=== What you will do ===
Apart from the pictures, every entry below must be given again exactly.
── Information supplied ──
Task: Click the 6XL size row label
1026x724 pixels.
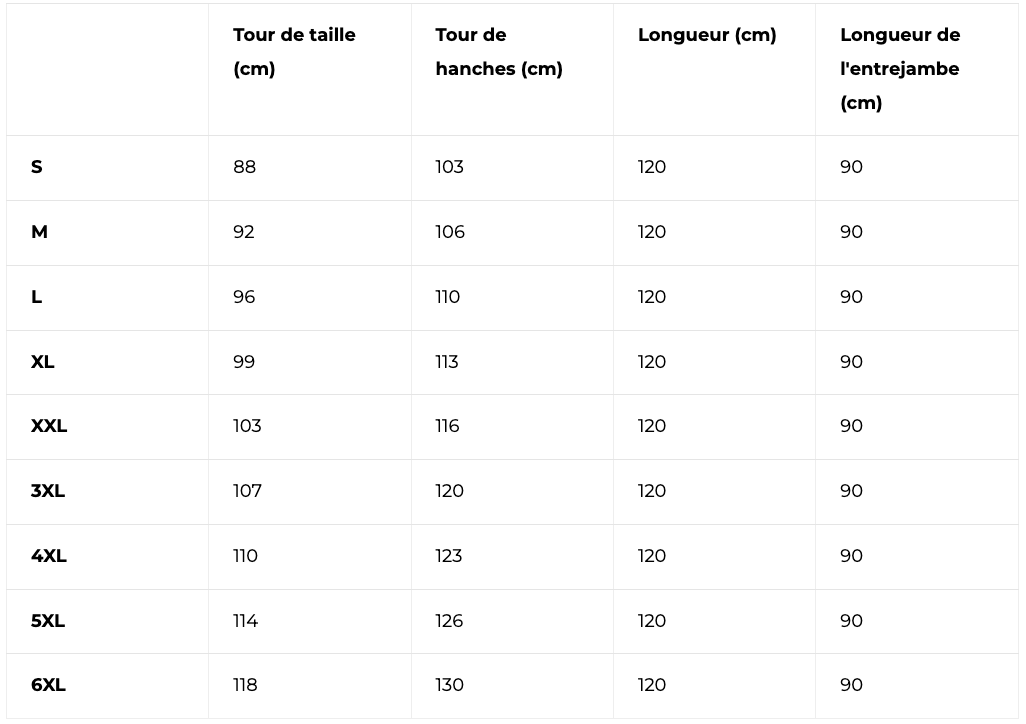Action: tap(48, 685)
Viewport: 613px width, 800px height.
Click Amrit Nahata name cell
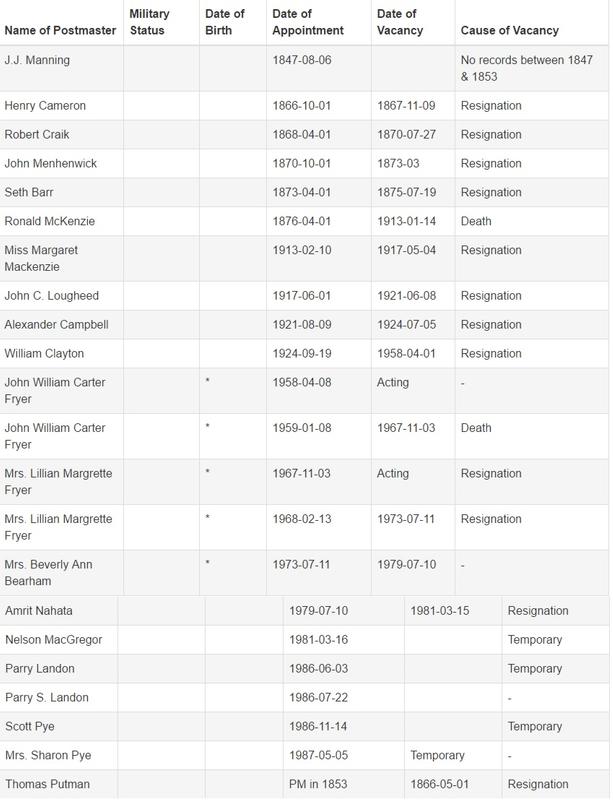[x=39, y=611]
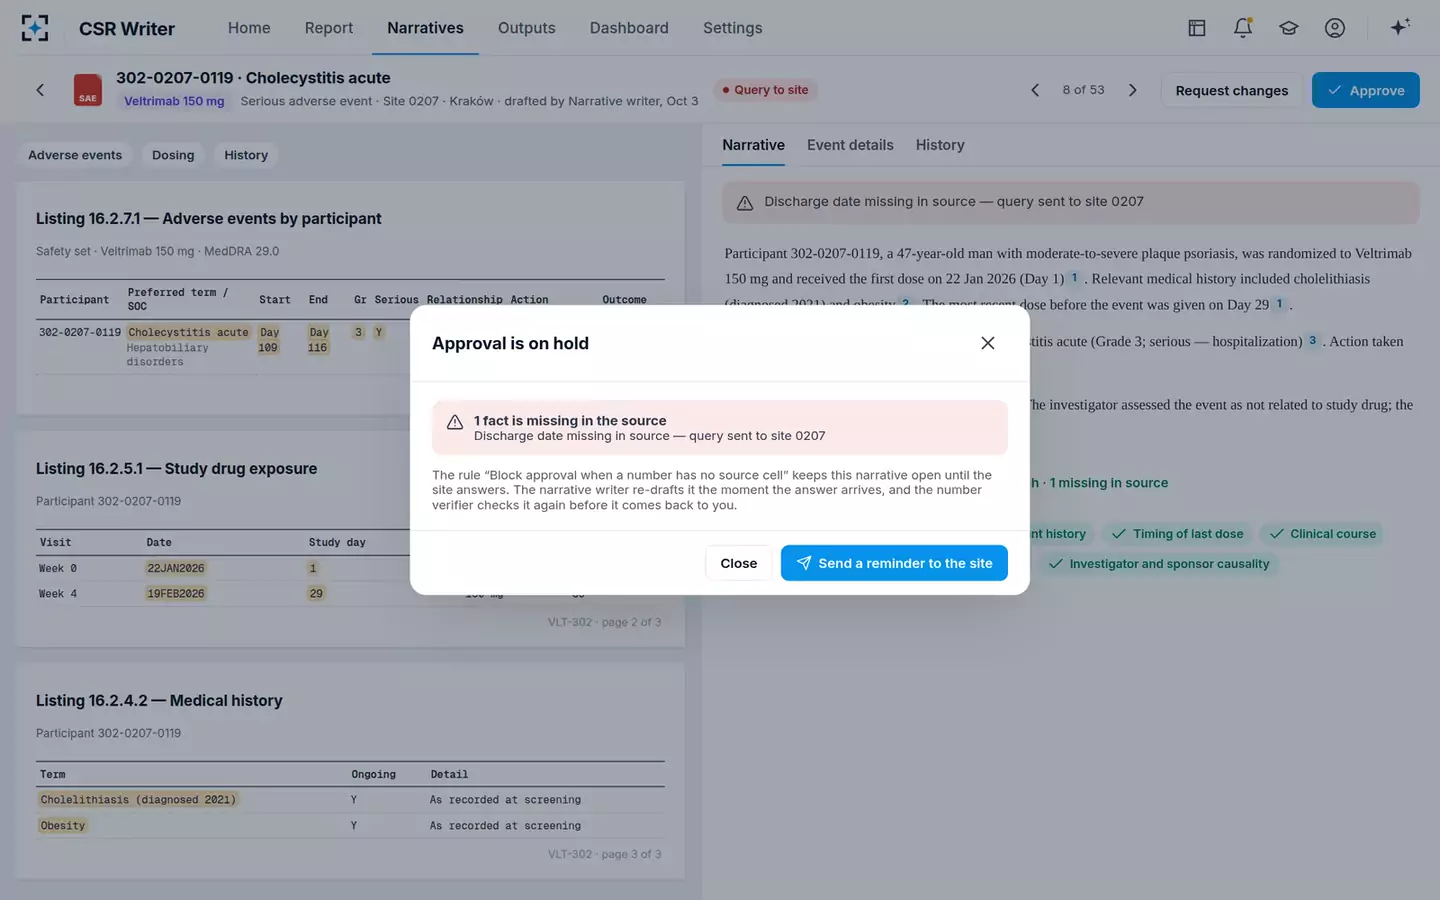Click the red SAE document icon
Image resolution: width=1440 pixels, height=900 pixels.
pyautogui.click(x=88, y=90)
───
=== Exercise result ===
Task: Click the 6XL size row label
1026x724 pixels.
Action: tap(48, 685)
Viewport: 613px width, 800px height.
Click Amrit Nahata name cell
[x=39, y=611]
Click the red SAE document icon
Image resolution: width=1440 pixels, height=900 pixels.
pyautogui.click(x=88, y=90)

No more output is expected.